For those who run their own AI box, or want to

This thread is a bit different from “Setup Help” since it exclusively focus on a local setup, so it’s meant for people who prefer to run their own ML/DL/AI machine rather than a cloud solution.
We can use it to share opinions, tips, advices, etc, about the matter, both on hardware- and on software-related aspects.

I’ll start with my two cents, mainly aimed at beginners that are thinking about building their first machine. Please note that they represent just my personal opinion.

Hardware:

  1. The first thing you’ll need is of course a GPU. The RTX 3060 12Gb is a great choice for starters. Now that the mining craze has finally come to an end, it can be had for 450$/eur.
    It’s reasonably fast and has a decent amount of VRAM.
    In theory, an even better choice would be the AMD rx6600 XT, which comes with 16Gb for the same price, but that will force you to meddle with DirectML under WSL2 (see below). If you don’t know what DirectML is, go for the Nvidia card and save yourself some headaches.

  2. If you already have a Nvidia GPU, 8gb are kind of a bare minimum, and architectures from Pascal onwards can make use of fp16 computations so to spare a lot of vram.

  3. The cpu is not terribly important. Just buy the best you can afford, with two caveats:

  • It’s better to buy a cpu with integrated graphics. You can connect the monitor(s) to it, so that the main GPU will be left alone for computation, and you’ll not occupy VRAM, which is a valuable and scarce resource. Alternatively, buy a cheap discrete card (e.g. Nvidia T400, ~100$) and snatch it into a vacant slot.
  • Intel still has an edge over amd with libraries like MKL, and their processors have integrated graphics more often than their amd counterparts.
  1. RAM: the more you have, the better. But be sure to get at least twice you VRAM amount. ECC ram can help in improving stability, but unfortunately isn’t always an option for consumer-grade cpus. Amd consumer processors do support it ‘unofficially’

  2. Storage: any nvme ssd will do.

Software:

  1. Essentially, you have three (and half) options:
  • A full-fledged linux box. You can run fastai/pytorch in a docker NGC container or in a conda environment. In both cases you don’t need to worry about CUDA and cuDNN, for the standard fastai/fastbook installations will take automatically care of them. On one hand, docker would be a bit more preferable for a beginner, since it provides an additional layer of insulation against mistakes. On the other hand, a conda env on the bare metal is more straightforward (and in line with the official installation instructions).
  • WSL2: that is, the windows subsystem for linux, a form a lightweight virtual machine with (quasi-)direct access to the hardware . Preferable if you use windows as your daily driver OS. Unlike its first iteration, it’s quite mature and reliable, and the GPU will run almost as it would if accessed directly.
  • Direct fastai installation in a windows’ conda env. Not recommended. It’s likely that you will stumble into issues of various nature.
  • A third-and-half option, if you are a die-hard Apple fan, would be installing pytorch for M1 so to leverage Apple’s neural engine. It’s likely that fastai installation would then become a journey of pain, but that’s just my guess: I have no experience with that.
  1. Tools: I’m quite happy with VS Code (or Codium, if you don’t like telemetry). It integrates beautifully with Jupyter and it even has a WSL2-specific extension. And of course there is nbdev, and a lot of other tools (many of them made by Jeremy or his students).

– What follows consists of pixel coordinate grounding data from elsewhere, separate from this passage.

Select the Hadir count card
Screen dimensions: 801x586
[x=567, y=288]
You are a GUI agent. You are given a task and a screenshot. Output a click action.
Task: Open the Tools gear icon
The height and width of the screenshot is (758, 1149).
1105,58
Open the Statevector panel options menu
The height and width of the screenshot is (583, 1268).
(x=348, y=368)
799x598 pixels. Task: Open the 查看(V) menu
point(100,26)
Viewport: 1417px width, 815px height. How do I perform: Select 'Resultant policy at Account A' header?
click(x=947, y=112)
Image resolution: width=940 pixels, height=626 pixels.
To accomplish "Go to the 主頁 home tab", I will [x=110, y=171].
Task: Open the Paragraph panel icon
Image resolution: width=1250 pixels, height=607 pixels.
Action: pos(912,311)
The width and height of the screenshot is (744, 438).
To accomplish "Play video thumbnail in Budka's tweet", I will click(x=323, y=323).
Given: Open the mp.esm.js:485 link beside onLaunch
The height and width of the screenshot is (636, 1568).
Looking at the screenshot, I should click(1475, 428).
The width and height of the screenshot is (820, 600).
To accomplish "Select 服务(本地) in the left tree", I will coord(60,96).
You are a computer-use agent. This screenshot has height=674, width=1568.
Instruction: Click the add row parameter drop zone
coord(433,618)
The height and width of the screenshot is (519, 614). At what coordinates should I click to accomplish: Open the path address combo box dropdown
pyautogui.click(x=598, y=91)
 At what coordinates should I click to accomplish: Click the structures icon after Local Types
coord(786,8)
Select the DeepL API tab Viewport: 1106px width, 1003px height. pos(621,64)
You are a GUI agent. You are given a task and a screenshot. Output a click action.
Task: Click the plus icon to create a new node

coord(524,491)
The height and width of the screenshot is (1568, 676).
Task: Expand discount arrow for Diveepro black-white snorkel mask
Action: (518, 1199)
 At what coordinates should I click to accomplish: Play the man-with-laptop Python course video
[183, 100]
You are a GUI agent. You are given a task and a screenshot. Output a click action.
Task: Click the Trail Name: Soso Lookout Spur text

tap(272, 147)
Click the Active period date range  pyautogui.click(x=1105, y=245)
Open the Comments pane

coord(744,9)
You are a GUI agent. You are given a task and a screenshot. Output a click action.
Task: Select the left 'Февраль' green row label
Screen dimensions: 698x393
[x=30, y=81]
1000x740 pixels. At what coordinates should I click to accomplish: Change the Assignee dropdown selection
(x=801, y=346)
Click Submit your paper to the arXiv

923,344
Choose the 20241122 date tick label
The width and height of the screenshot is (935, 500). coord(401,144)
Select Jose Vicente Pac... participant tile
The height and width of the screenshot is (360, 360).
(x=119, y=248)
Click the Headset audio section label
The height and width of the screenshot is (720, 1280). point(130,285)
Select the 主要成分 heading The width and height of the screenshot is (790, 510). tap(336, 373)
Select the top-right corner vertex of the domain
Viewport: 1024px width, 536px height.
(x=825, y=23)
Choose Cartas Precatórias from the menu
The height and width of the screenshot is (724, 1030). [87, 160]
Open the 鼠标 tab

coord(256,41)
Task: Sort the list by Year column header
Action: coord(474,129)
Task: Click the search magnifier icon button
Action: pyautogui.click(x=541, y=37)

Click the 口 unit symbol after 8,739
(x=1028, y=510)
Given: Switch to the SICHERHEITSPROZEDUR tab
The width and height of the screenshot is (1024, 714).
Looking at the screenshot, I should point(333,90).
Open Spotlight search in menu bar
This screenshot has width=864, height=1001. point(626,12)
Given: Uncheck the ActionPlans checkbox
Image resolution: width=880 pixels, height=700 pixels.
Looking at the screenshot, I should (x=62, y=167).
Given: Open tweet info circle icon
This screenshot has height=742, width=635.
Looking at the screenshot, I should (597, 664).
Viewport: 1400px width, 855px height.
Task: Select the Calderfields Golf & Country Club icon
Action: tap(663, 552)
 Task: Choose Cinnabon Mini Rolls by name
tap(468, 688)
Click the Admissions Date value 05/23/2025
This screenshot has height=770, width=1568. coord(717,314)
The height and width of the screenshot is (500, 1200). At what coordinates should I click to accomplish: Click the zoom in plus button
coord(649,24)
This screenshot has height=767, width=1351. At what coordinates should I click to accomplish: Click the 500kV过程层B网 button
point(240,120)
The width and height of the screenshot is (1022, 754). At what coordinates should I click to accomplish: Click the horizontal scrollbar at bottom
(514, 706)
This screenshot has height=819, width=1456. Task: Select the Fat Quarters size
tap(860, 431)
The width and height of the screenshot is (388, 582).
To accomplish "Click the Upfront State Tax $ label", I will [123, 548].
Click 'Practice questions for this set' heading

Personally I use a windows 11 box for my ordinary computing tasks. It has a 2060 Super that I use with WSL2 for little experiments. If I need to perform more serious AI-related work, I use my other machine, that is a Linux box with an A6000.

Any contribution/opinion would be highly welcome.

23 Likes

Is there such a thing?

I’m sure @init_27 has some advice, tips, & tricks.

Would love to see some pick lists at different budget tiers, and here more about setting up a docker environment to run things so as to avoid having to mess with cuda/cudnn at the system level (I have yet to be successful in getting nvidia docker images to see my gpus)

1 Like

Yes. Tensorflow, as well. But I don’t own no M1 mac, so it’s for others to try out. Benchmarks here and there report good performances (relative to the thermal footprint).

1 Like

It’s really easy.

  • install docker, the simplest way is just sudo apt install docker.io. Then enable it with systemd.
  • download an image you like from Nvidia NGC hub. For example the cuda base container.
  • install miniconda (if absent) and fastai into it.

And you are done. You may want to install RAPIDS too, or just start by downloading the RAPIDS container and install all the other stuff into it.

1 Like

Got a link handy?

Sure: https://betterprogramming.pub/how-to-install-pytorch-on-apple-m1-series-512b3ad9bc6

But probably there are newer articles.

1 Like

I think the issue is still that it won’t utilize the GPU … per that article: “The next milestone would probably be a library or a plugin that would allow Pytorch to utilize the GPU.”

That would be a game changer.

2 Likes

Indeed it was kind of old-ish. What about this one: PyTorch on Apple M1 MAX GPUs with SHARK – 2X faster than TensorFlow-Metal – nod.ai

1 Like

From what I’ve understood so far, there are exact 3 “stages” that needs to be cleared for you to be able to use docker with nvidia gpu support smoothly.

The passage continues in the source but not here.